Assigned task
Skipping all images, output the listing word for word.

Record set

Segment Open

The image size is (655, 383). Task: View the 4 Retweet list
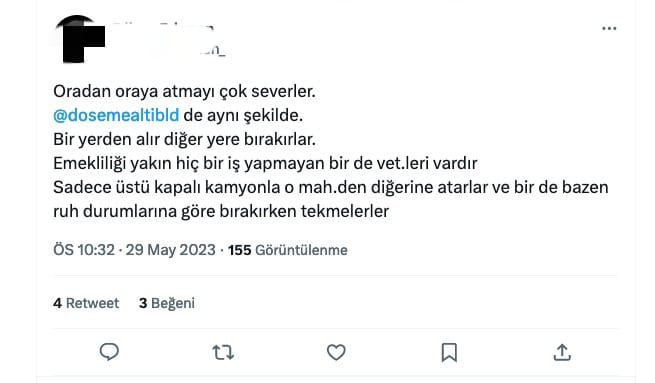tap(86, 303)
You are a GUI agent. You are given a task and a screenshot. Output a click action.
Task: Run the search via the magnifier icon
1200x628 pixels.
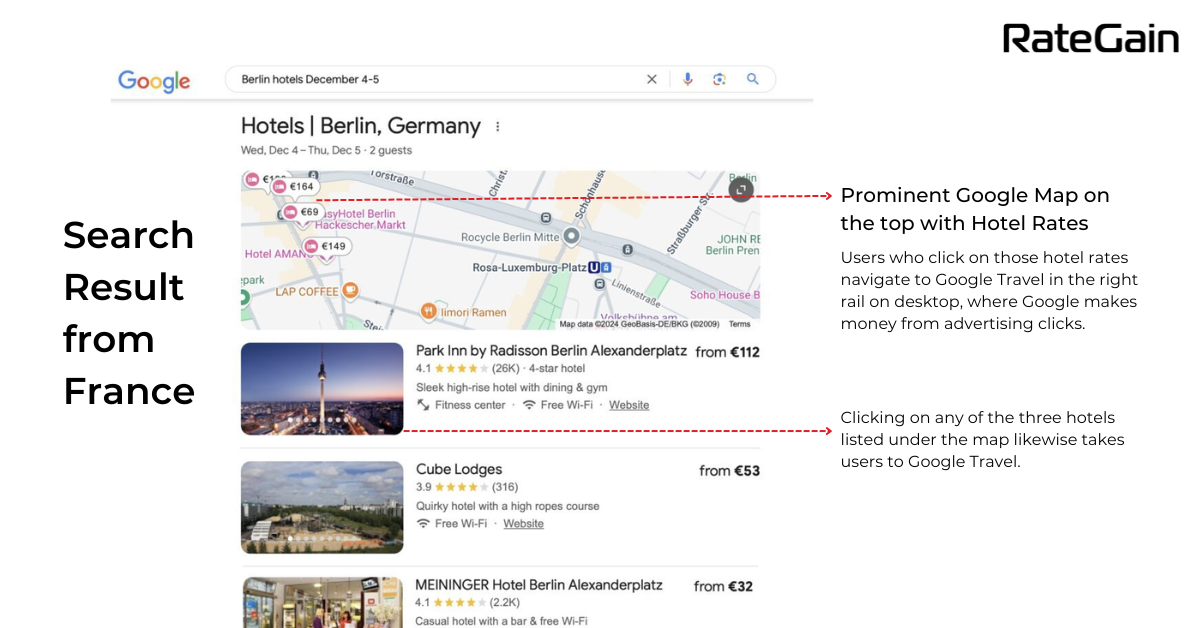(x=752, y=78)
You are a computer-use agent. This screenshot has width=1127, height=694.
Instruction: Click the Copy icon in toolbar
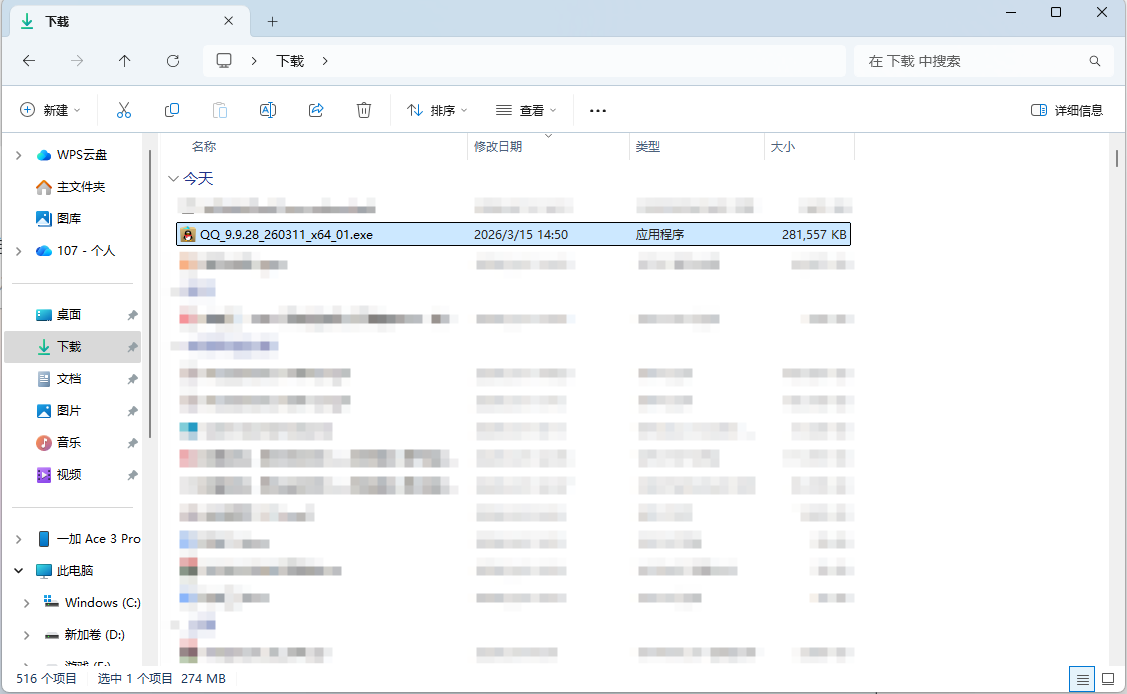coord(172,110)
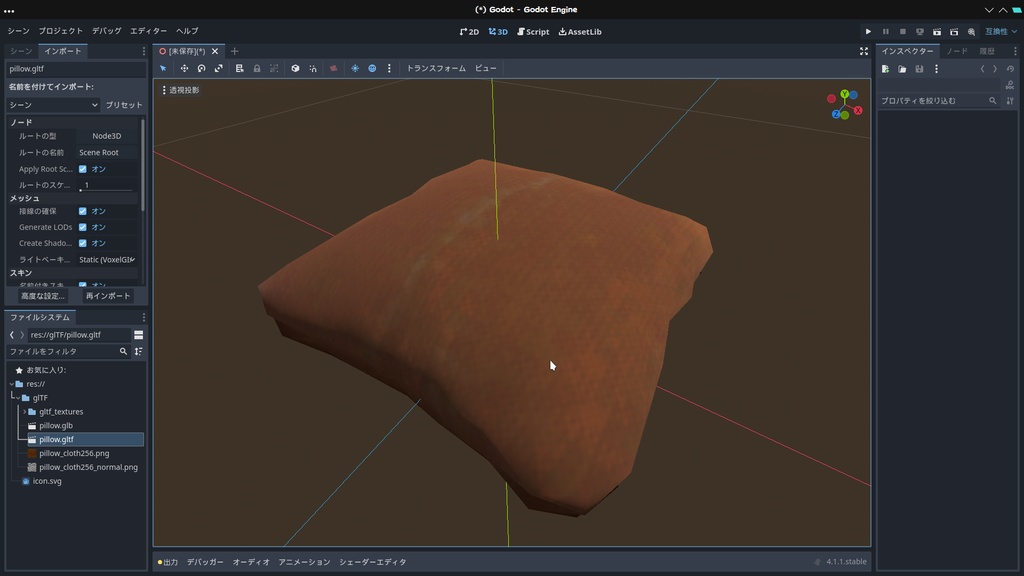Run the project with the play button

pyautogui.click(x=867, y=31)
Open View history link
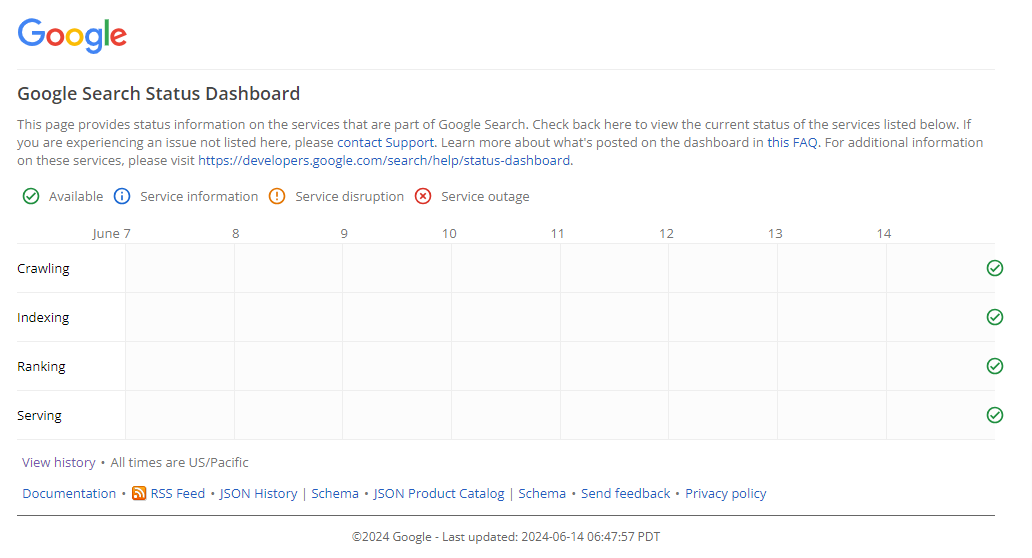 (59, 463)
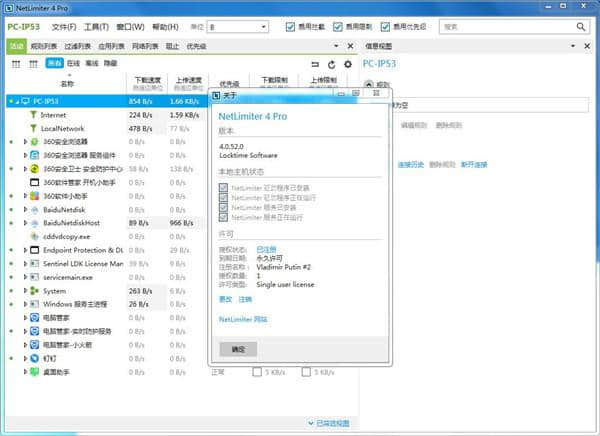Viewport: 600px width, 436px height.
Task: Click the 确定 button in About dialog
Action: (x=238, y=350)
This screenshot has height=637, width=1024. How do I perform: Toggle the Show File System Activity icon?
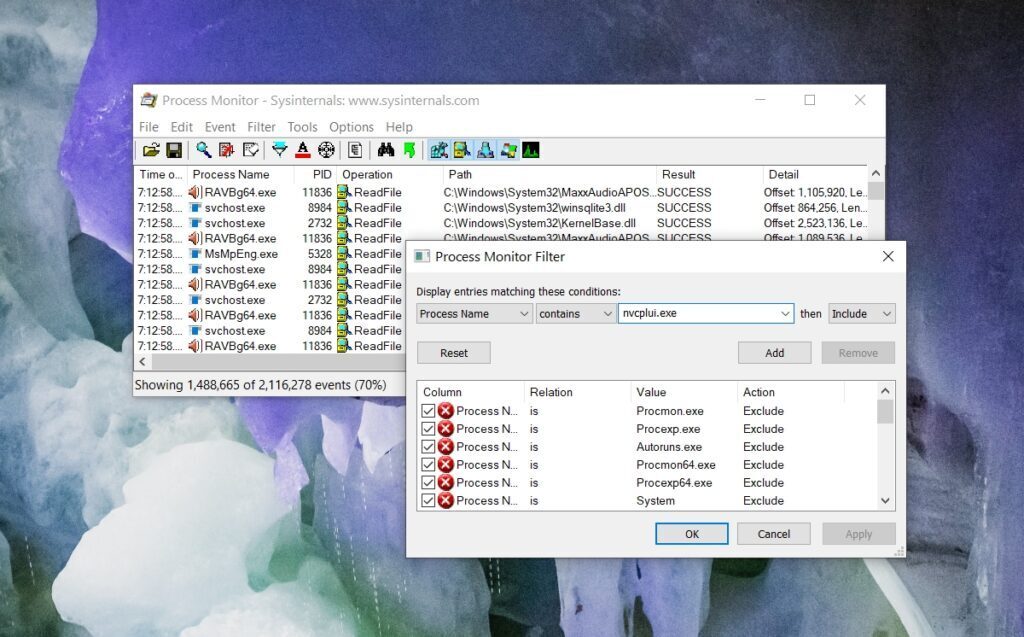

Segment Closed

Exercise solution
The image size is (655, 383). Task: View the 4 Retweet list
tap(86, 303)
You are a GUI agent. You are given a task and a screenshot. Output a click action.
Task: Run the search via the magnifier icon
1200x628 pixels.
(x=752, y=78)
You are a computer-use agent. This screenshot has width=1127, height=694.
Instruction: Click the Copy icon in toolbar
coord(172,110)
Run the project with the play button

pyautogui.click(x=867, y=31)
Open View history link
 (59, 463)
Viewport: 600px width, 436px height.
Task: Click the 确定 button in About dialog
Action: (x=238, y=350)
This screenshot has height=637, width=1024. How do I perform: Toggle the Show File System Activity icon?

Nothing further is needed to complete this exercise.